A 29-year-old Elon Musk was preparing to board a flight to Australia in 2000 with his first wife, Justine Wilson, for their belated honeymoon. It was an opportunity for the couple to see the Summer Olympics in Sydney and a chance for Musk to meet with potential investors for his financial technology startup that was originally called X.com.
That’s when he learned that his fellow executives at the company had delivered letters of no confidence about Musk’s leadership to the company’s board. The board removed him as CEO, and the startup went on to become the money-transferring giant PayPal, with a $81.1 billion market cap.
It was “one of the nastiest coups in Silicon Valley’s long, illustrious history of nasty coups,” Ashlee Vance wrote in his 2015 Musk biography, Elon Musk: Tesla, SpaceX, and the Quest for a Fantastic Future.
Musk’s obsession with the letter X has been much discussed since he rebranded Twitter to X on Sunday. The change has been widely criticized and faces legal hurdles over the trademark’s ownership. But this isn’t Musk’s first attempt at overhauling a business and calling it X. He tried the same thing at PayPal, and he failed.
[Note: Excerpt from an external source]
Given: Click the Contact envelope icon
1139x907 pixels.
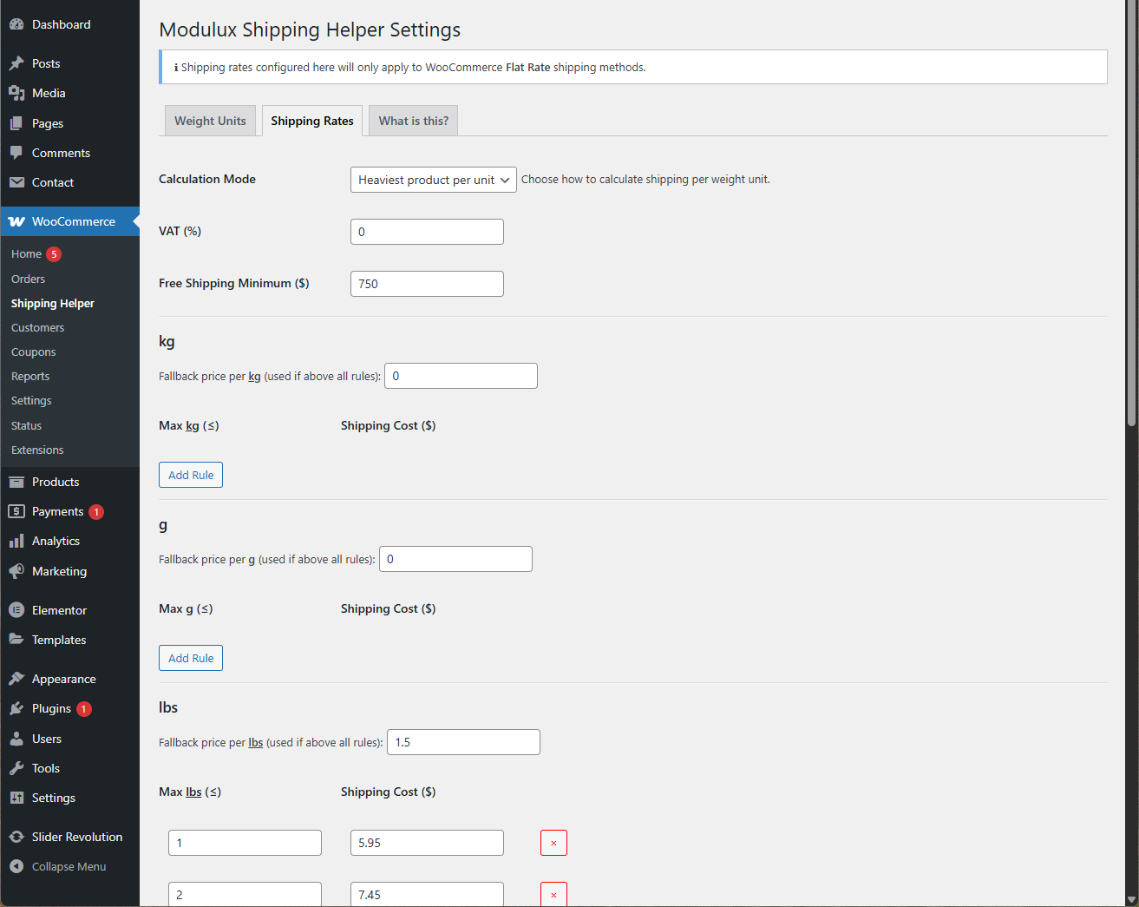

Before Twitter, there was PayPal
In 2000, Musk’s X.com merged with its competitor Confinity—creator of PayPal—cofounded by the billionaire Peter Thiel.
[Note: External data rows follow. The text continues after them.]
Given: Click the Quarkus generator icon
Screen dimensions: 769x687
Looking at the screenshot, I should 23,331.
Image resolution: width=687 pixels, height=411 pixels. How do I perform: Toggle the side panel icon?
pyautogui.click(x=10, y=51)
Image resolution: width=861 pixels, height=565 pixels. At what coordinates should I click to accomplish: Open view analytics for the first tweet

As CEO of the combined company, Musk had visions of expanding its focus beyond a money-transfer service and wanted to rebrand accordingly. He proposed scrapping the PayPal name and shifting the branding to the letter X.
The problem? No one else on the team liked the proposed name, and customers thought that “X.com” sounded like an adult website.
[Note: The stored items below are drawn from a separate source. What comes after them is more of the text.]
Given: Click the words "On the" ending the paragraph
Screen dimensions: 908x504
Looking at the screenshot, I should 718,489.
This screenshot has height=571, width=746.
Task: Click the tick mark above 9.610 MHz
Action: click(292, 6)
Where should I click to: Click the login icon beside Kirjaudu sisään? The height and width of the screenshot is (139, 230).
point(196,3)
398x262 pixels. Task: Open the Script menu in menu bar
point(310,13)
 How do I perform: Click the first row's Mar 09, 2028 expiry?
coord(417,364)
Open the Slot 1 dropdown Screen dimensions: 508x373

These are all porn except one. That one's Twitter. pic.twitter.com/VYUWOFsFTv
— Jesse McLaren (@McJesse) July 24, 2023
“Musk was unmoved, possibly, employees gossiped, because of sunk costs,” Max Chafkin wrote in his 2021 book titled The Contrarian: Peter Thiel and Silicon Valley’s Pursuit of Power. “He’d paid at least $1 million to acquire the X.com domain name, legend within the company had it.”
Musk was ousted from the company in September 2000 and replaced by Thiel. The board explained its decision by blaming Musk’s “lack of a cohesive business model” and “technological issues” too great to overcome, the Washington Post reported.
In 2001, the company’s name was changed to PayPal. Sixteen years later, Musk bought the domain X.com back from PayPal for an undisclosed amount.
Elon’s second attempt at making ‘X’ happen
The billionaire never gave up on his love for the letter.
His other X-related ventures since then include the rocket company SpaceX, artificial intelligence company xAI (intended to rival ChatGPT maker OpenAI), and the Model X at Tesla. He even named his child, born in 2020, with the musician Grimes, X Æ A-Xii, nicknamed X.
Musk’s massive overhaul of Twitter is still in progress.
He’s teased his intentions of transforming the social media company into an “everything app,” reminiscent of China-based WeChat. He took steps to make it a reality when he applied for a license at the beginning of the year for then-Twitter to facilitate in-app payments and in April merged the platform with a shell company called X Corp, according to legal filings.
But Musk has already run into problems with the Twitter name change, one of them being that he doesn’t own the trademark “X.” The limited number of ways to stylize the representation of two intersecting lines makes it one of the most difficult letters to trademark.
On Wednesday, he seized the account name—@X—of Gene Hwang, one of his users who’s held the handle since 2007. Hwang “suspected” this would happen eventually, he told NBC News.
And by changing Twitter’s name, Musk is reportedly wiping out anywhere between $4 billion to $20 billion in brand value built up by Twitter over the years.
Not to mention, users seem to hate the name change, and “X.com,” to many, still sounds like a pornography site.